SCIENTIFIC BACKGROUND

There is increasing recognition that elevated levels of inflammatory mediators such as the principal mediator Tumor Necrosis Factor (TNF), an immune signaling molecule that we have demonstrated is also a neuromodulator, not only is required for normal biological functions in the brain, but in excess interferes with functional connectivity. Our research to date documents the rapid and sustained neurological improvements that ensue after perispinal administration of a single dose of a TNF blocking agent that rapidly neutralizes excess TNF, reduces microglial activation, and modulates synaptic and brain network function. Large molecule anti-TNF agents, when given systemically, are mostly excluded from the brain. Thus, a minimally invasive, perispinal (venous plexus surrounding spine) peripheral injection will be used for effective delivery of TNF blocking drugs to the brain. The success of this approach, paired with limited knowledge of brain TNF signaling, compels us to decipher the role of TNF in the brain ventricles, its TNF receptors, down-stream brain signaling molecules, and blood-brain/cerebrospinal fluid (CSF) barrier mechanisms involved in a plethora of brain pathologies. The founding research team has conducted pioneering research detailing the role of TNF in brain function. This research has been and promises to continue to be of significant value with regard to the understanding of the role of TNF in the modulation of brain function.
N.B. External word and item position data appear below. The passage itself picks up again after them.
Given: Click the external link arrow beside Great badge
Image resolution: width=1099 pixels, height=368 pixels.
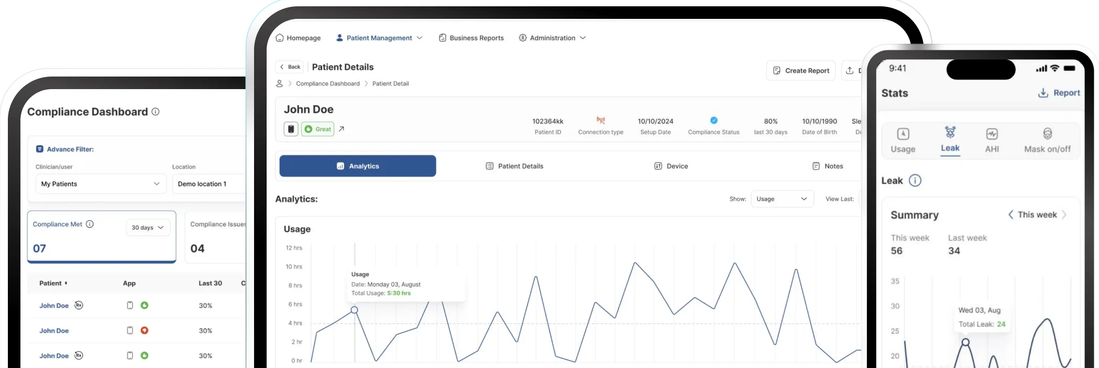Looking at the screenshot, I should (342, 129).
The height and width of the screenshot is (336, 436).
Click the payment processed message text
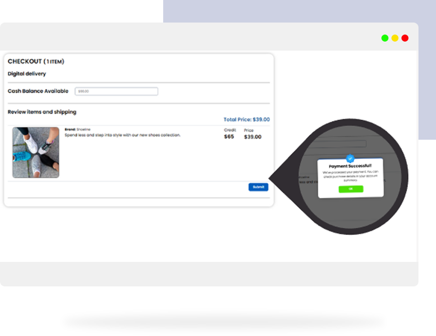(350, 176)
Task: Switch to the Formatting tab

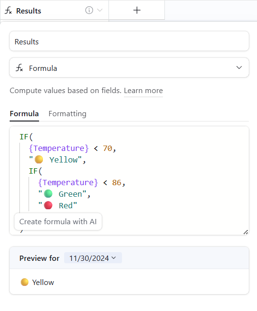Action: tap(68, 114)
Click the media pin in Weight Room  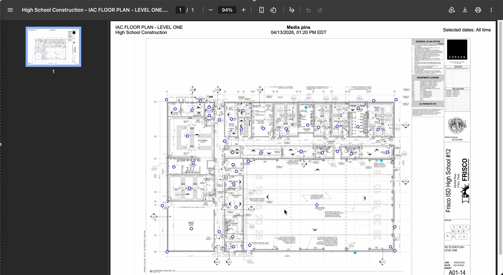click(x=191, y=229)
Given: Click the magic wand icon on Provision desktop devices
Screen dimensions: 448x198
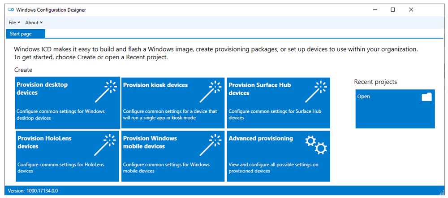Looking at the screenshot, I should coord(105,91).
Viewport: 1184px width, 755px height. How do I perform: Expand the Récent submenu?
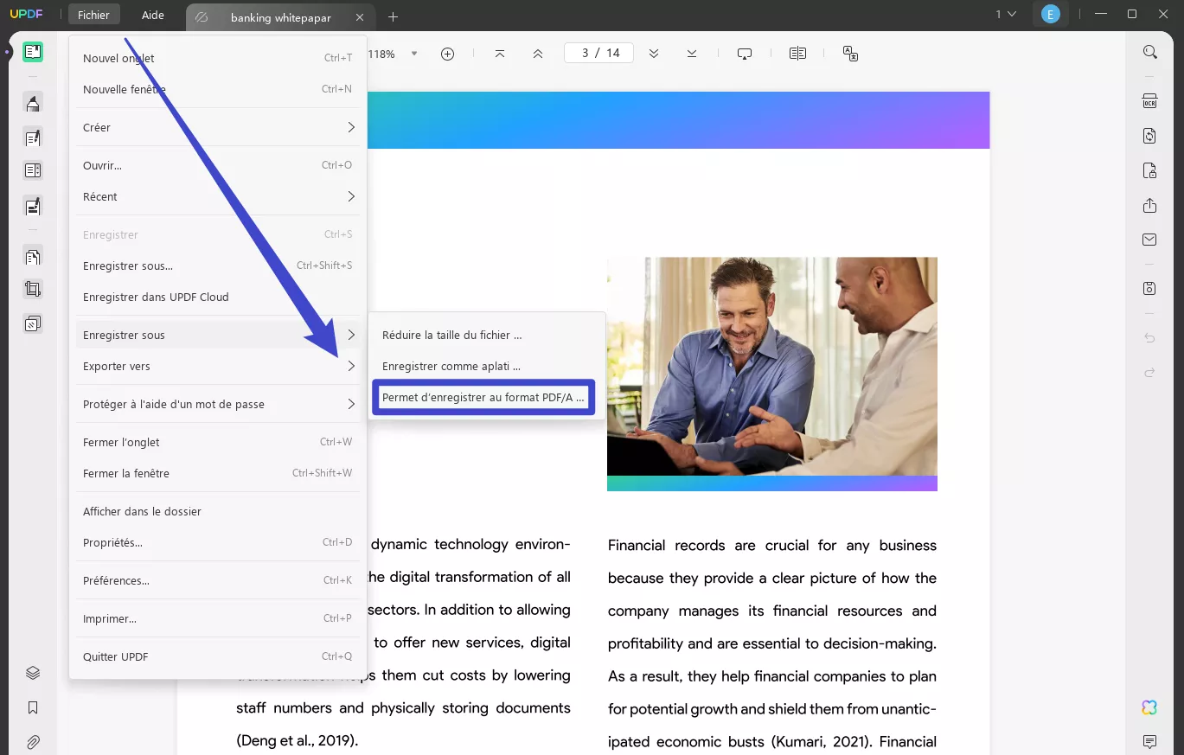coord(216,196)
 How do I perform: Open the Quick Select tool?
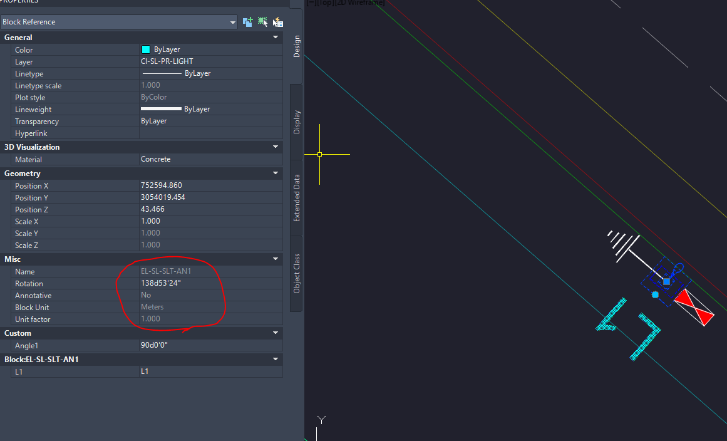[x=278, y=21]
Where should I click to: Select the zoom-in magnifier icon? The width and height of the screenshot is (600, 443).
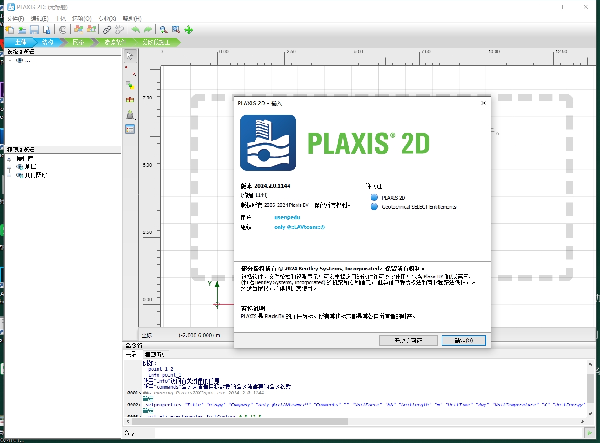164,29
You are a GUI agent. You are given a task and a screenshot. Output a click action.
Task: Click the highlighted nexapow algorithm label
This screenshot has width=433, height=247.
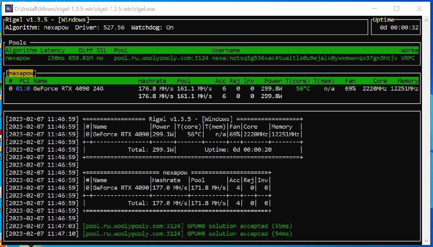click(x=21, y=73)
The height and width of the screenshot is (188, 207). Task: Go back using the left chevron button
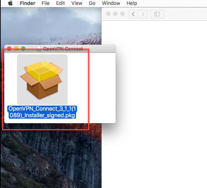133,14
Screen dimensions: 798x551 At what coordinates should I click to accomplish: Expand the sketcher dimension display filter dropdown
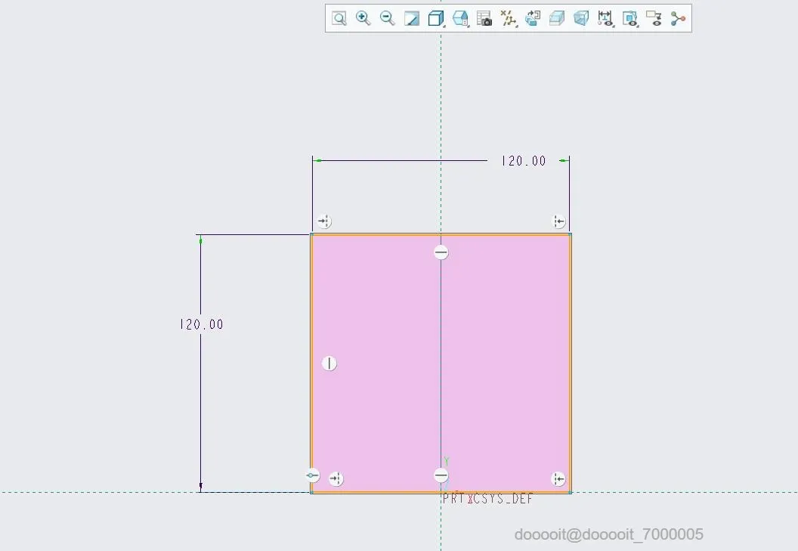click(605, 19)
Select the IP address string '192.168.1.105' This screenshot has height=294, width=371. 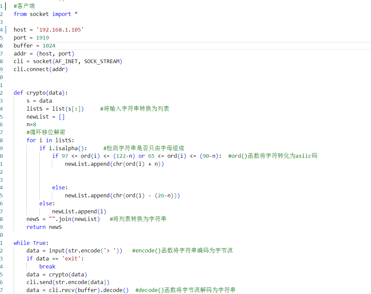coord(60,30)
Expansion of this research going forward is exciting for the following reasons.  By selectively targeting the brain non-invasively with anti-TNF compounds, practitioners can reduce and ameliorate an inflammatory response within the brain subsequent to trauma both in the periphery as well as in the brain. We do know that excess or prolonged inflammation can cause damage to tissues, but in particular the brain parenchyma. The administration of anti-TNF drugs directed solely to the brain can reduce or arrest the inflammatory response. Certainly, achieving reduced inflammation in the brain after succumbing to an insult can reverse damage. These favorable brain effects are consistent with improvements in brain functional connectivity.
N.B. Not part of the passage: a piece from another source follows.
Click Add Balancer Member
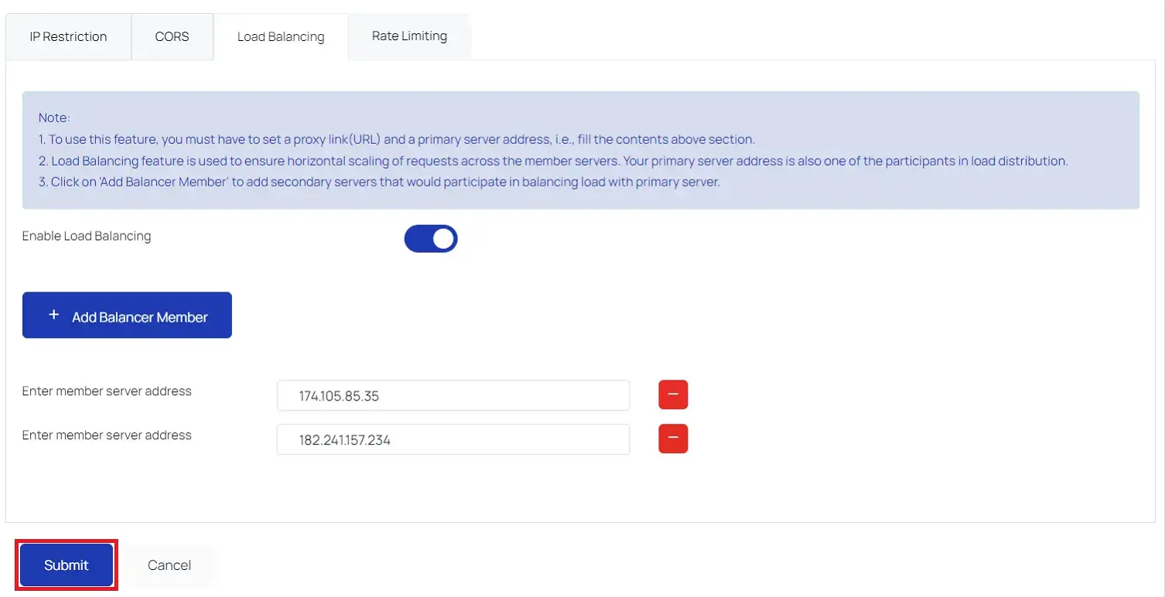 pyautogui.click(x=126, y=315)
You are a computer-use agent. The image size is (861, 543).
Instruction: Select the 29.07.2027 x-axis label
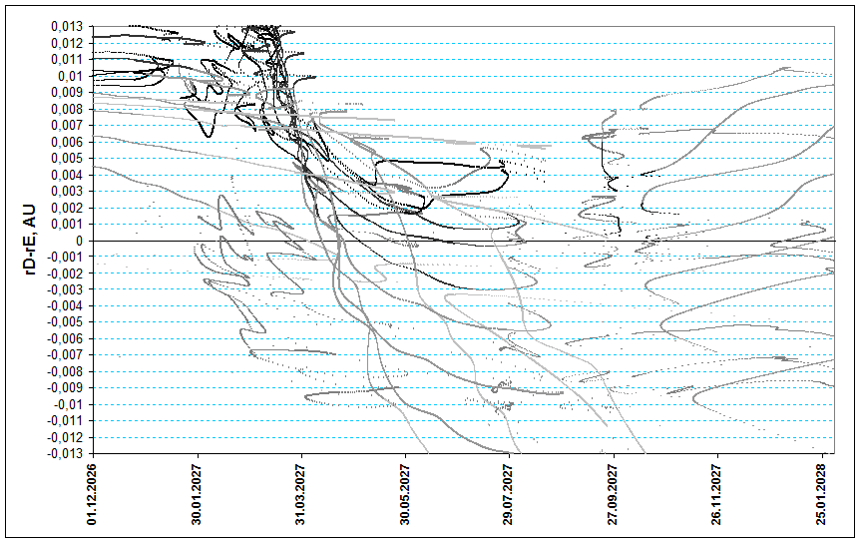[510, 495]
This work has paved the way for the usage of anti-TNF biologics to be delivered to the brain by a novel non-invasive perispinal route of delivery (perispinal administration). This work on TNF will markedly change medicine's approach to treating traumatic brain injury (TBI), stroke, depression, neuropathic pain, CRPS, dementia, Alzheimer's disease, and much more.  It is our hope that the medical and scientific communities will be inspired and driven by the quest for knowledge, understanding, and alleviation of needless suffering, and thus embrace this game-changing treatment for brain injury-induced pathologies and subsequent disabilities.
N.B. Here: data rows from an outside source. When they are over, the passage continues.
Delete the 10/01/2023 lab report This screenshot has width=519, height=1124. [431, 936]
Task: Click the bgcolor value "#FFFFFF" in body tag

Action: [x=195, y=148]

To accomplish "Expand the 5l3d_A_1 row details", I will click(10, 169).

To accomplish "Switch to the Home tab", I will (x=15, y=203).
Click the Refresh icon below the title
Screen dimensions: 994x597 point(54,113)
To this end, we have established collaborations with the Institute of Neurological Recovery, where Dr. Edward Tobinick is successfully treating neurologic dysfunction using perispinal injection of a TNF blocker (Etanercept), procedures that are based on the founding team’s research findings. The founding team has personally witnessed Dr. Tobinick’s extraordinary clinical procedure in Boca Roton, FL.  We have published this case study as well as two review articles (see attached CV) pertaining to this clinical application. These reports explain the success of this clinical application to alleviate neurologic pathology/dysfunction in terms of our novel molecular mechanism model of blocking the pathologic over-expression of brain-TNF and validate our in vitro work and animal model research. Dr. Tobinick’s clinical practice as well as present ongoing clinical trials validate the premise of our extensive basic research that show over-expressed TNF in the brain to be responsible for neuropathic pain and neurologic dysfunction. Dr. Tobinick’s off-label use (treatment of post-stroke/TBI neurological dysfunction) of FDA-approved etanercept via perispinal delivery (peripheral delivery and essentially non-invasive) is therapeutically effective and warrants rigorous scientific investigation as a treatment of TBI disability.